■ GOALS ■
- a) In the PCI VF index patch thread, what does mlx5_core_sriov_set_msix_vec_count() not check for?
- b) Please continue the PCI VF index patch thread from its last sentence.

■ PROVIDED TEXT ■
Re: [PATCH mlx5-next 1/7] PCI/IOV: Provide internal VF index

From: Bjorn Helgaas
Date: Sat Sep 25 2021 - 13:41:29 EST


On Sat, Sep 25, 2021 at 01:10:39PM +0300, Leon Romanovsky wrote:
> On Fri, Sep 24, 2021 at 08:08:45AM -0500, Bjorn Helgaas wrote:
> > On Thu, Sep 23, 2021 at 09:35:32AM +0300, Leon Romanovsky wrote:
> > > On Wed, Sep 22, 2021 at 04:59:30PM -0500, Bjorn Helgaas wrote:
> > > > On Wed, Sep 22, 2021 at 01:38:50PM +0300, Leon Romanovsky wrote:
> > > > > From: Jason Gunthorpe <jgg@xxxxxxxxxx>
> > > > >
> > > > > The PCI core uses the VF index internally, often called the vf_id,
> > > > > during the setup of the VF, eg pci_iov_add_virtfn().
> > > > >
> > > > > This index is needed for device drivers that implement live migration
> > > > > for their internal operations that configure/control their VFs.
> > > > >
> > > > > Specifically, mlx5_vfio_pci driver that is introduced in coming patches
> > > > > from this series needs it and not the bus/device/function which is
> > > > > exposed today.
> > > > >
> > > > > Add pci_iov_vf_id() which computes the vf_id by reversing the math that
> > > > > was used to create the bus/device/function.
> > > > >
> > > > > Signed-off-by: Yishai Hadas <yishaih@xxxxxxxxxx>
> > > > > Signed-off-by: Jason Gunthorpe <jgg@xxxxxxxxxx>
> > > > > Signed-off-by: Leon Romanovsky <leonro@xxxxxxxxxx>
> > > >
> > > > Acked-by: Bjorn Helgaas <bhelgaas@xxxxxxxxxx>
> > > >
> > > > mlx5_core_sriov_set_msix_vec_count() looks like it does basically the
> > > > same thing as pci_iov_vf_id() by iterating through VFs until it finds
> > > > one with a matching devfn (although it *doesn't* check for a matching
> > > > bus number, which seems like a bug).

■ SOURCE DATA ■
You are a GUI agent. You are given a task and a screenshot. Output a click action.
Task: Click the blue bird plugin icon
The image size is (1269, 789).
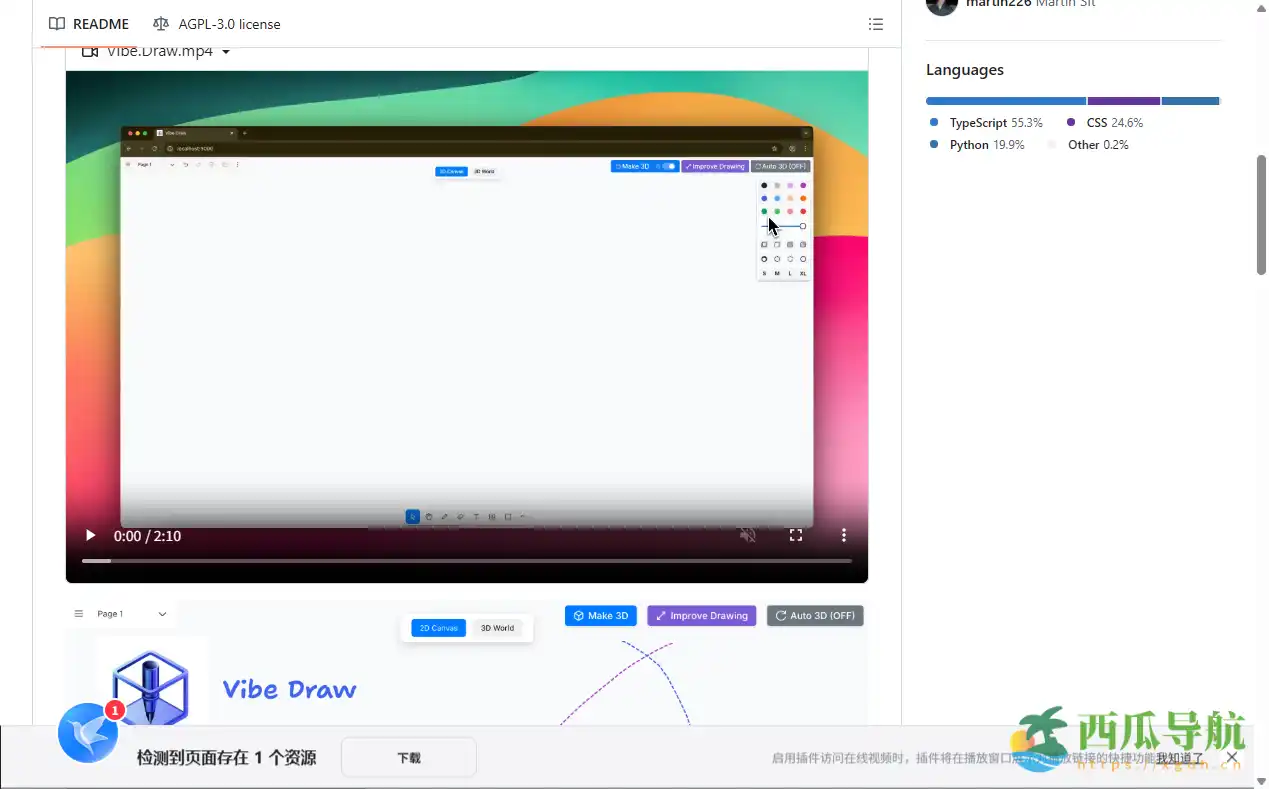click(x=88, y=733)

■ RESULTS ■
- a) It doesn't check for a matching bus number.

- b)
> ...

> > And it still looks like the existing code is buggy. This is called
> > via sysfs, so if the PF is on bus X and the user writes to
> > sriov_vf_msix_count for a VF on bus X+1, it looks like
> > mlx5_core_sriov_set_msix_vec_count() will set the count for the wrong
> > VF.
>
> In mlx5_core_sriov_set_msix_vec_count(), we receive VF that is connected
> to PF which has "struct mlx5_core_dev". My expectation is that they share
> same bus as that PF was the one who created VFs. The mlx5 devices supports
> upto 256 VFs and it is far below the bus split mentioned in PCI spec.
>
> How can VF and their respective PF have different bus numbers?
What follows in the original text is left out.